Mackenna rió con suavidad y alzó su segundo baúl con una fuerza que no le habría adivinado en sus brazos delgados.
—No me sorprende —musitó, entre risas—. Cuando entraste por primera vez a la escuela, llevabas más maletas que un noble en exilio.
Estaba por contestarle, cuando lo vi detenerse en seco. Su expresión cambió. Primero frunció el ceño, luego entrecerró los ojos con intensidad, como si hubiese divisado algo imposible.
—¿Henrey...? —murmuró, sin dejar de mirar hacia el portón principal del recinto—. ¿Es él?
Me giré de inmediato, sin entender.
—¿Quién? —pregunté, antes de seguir su mirada.
Y entonces lo vi.
Venía caminando con pasos lentos pero decididos. A pesar del calor, llevaba una capa ligera, los hombros erguidos como si no llevara encima el peso de un reino. Warton III. Mi hermano.
Me detuve. Mi estómago se contrajo en un espasmo silencioso. A diferencia de Mackenna, no sentí sorpresa. Solo molestia. Era como si su sola presencia me hubiese recordado una espina clavada en el pecho que ya había aprendido a ignorar. En las pocas ocasiones que había regresado al palacio occidental durante este año, me había asegurado de evitarlo. Y ahora lo tenía delante. En Oriente. De todas las cosas.
Cuando estuvo lo bastante cerca, sonrió con una calidez que no me provocó nada más que desdén.
—Henrey —expresó con un tono que me pareció ridículamente nostálgico—. Hermano... por fin te encuentro.
Mantuve el rostro serio. Apenas un leve movimiento de ceja delataba lo poco que me agradaba aquella escena.
—¿Qué estás haciendo aquí? —le solté, cruzándome de brazos sin molestia en ocultar el tono gélido.
Se detuvo a dos pasos de mí y me abrazo, me abrazo como si hace un año no me hubiera secuestrado en nuestro propio palacio y me hubiera golpeado. Su expresión se quebró apenas un poco, como si mis palabras lo hubiesen herido más de lo que debería. Sus labios se curvaron en una línea tensa, y bajó ligeramente la mirada.
—He venido porque necesitaba hablar contigo —balbuceó, con voz temblorosa—. Hay cosas que... que ya no puedo seguir guardando, y no podía esperar a que volvieras a Occidente.
Solté una risita sarcástica, sacudiendo la cabeza mientras me giraba para cerrar el baúl que acababa de subir.
—¿Hablar conmigo? —repetí con burla—. ¿Y por qué habría de interesarme algo de lo que tienes que decir? Justo ahora me dirijo al palacio de Oriente. Tengo cosas más importantes que hacer, que escuchar excusas de tu parte.
—No son excusas —replicó con urgencia, dando un paso hacia mí—. Henrey, se trata de papá y mamá.
Aquello me detuvo. Me giré lentamente, con el ceño fruncido.
—¿Qué pasa con ellos?
Warton tragó saliva. Su voz se volvió más baja, casi un susurro que cargaba un peso que no quise reconocer enseguida.
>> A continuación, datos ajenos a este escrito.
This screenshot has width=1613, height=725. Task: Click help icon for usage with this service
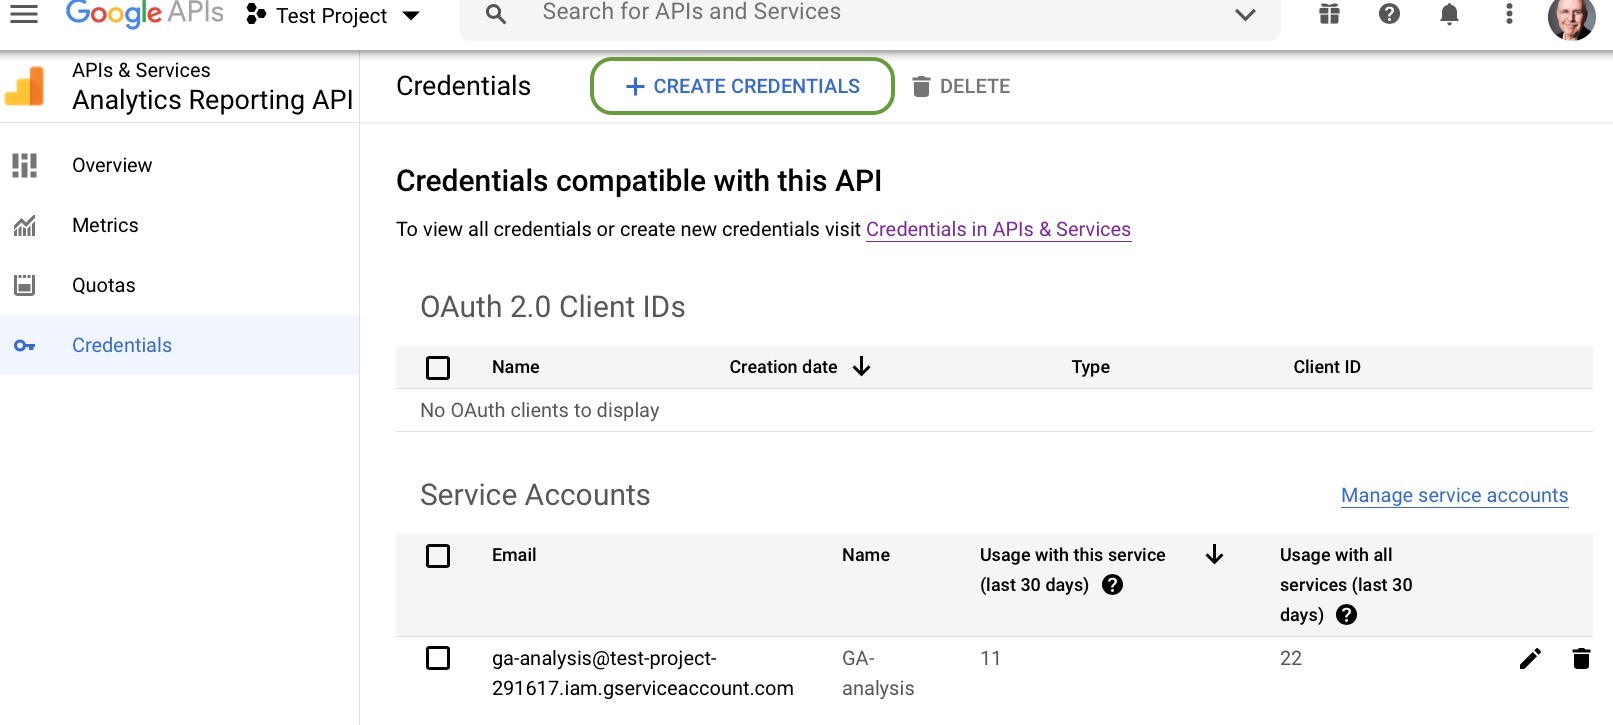[1112, 585]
—Están en cama, los dos... muy enfermos. Volvieron hace unas semanas del viaje al reino de Luipt. Fueron en barco. Pero... toda la embarcación enfermó. Algunos cayeron durante la travesía. Muchos más apenas tocaron tierra. Y nuestros padres... apenas están resistiendo.
Me costó un segundo entender lo que estaba diciendo. Mi mente se negó a procesar las palabras. La imagen de mi madre, con sus manos suaves y su voz siempre templada, postrada en cama. De mi padre, fuerte como un roble, doblegado por una fiebre. No. No podía imaginarlo.
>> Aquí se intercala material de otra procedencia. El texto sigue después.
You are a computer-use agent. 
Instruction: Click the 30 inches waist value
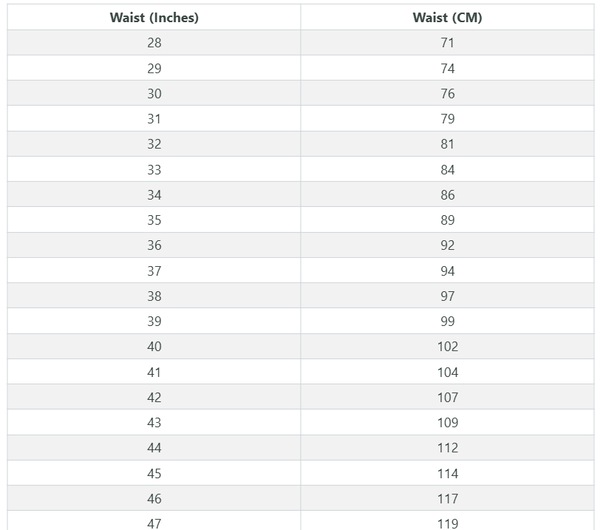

—¿Por qué no me avisaron antes? —reclamé con dureza, aunque la voz me salió rota—. ¿Acaso pensaron que no me importaría?
—Henrey... —suplicó, alzando una mano hacia mí—. Papá te llamó en sus delirios. Mamá pregunta por ti todos los días. Viniste solo tres veces este año y ni siquiera hablaste conmigo. Te alejaste. Yo... yo sé que lo merezco. Sé que fui un mal hermano. Pero ellos no. Ellos no te fallaron.
Me apreté el pecho. Sentí una punzada en el alma. Como si alguien hubiese colocado una piedra helada justo en el centro del corazón.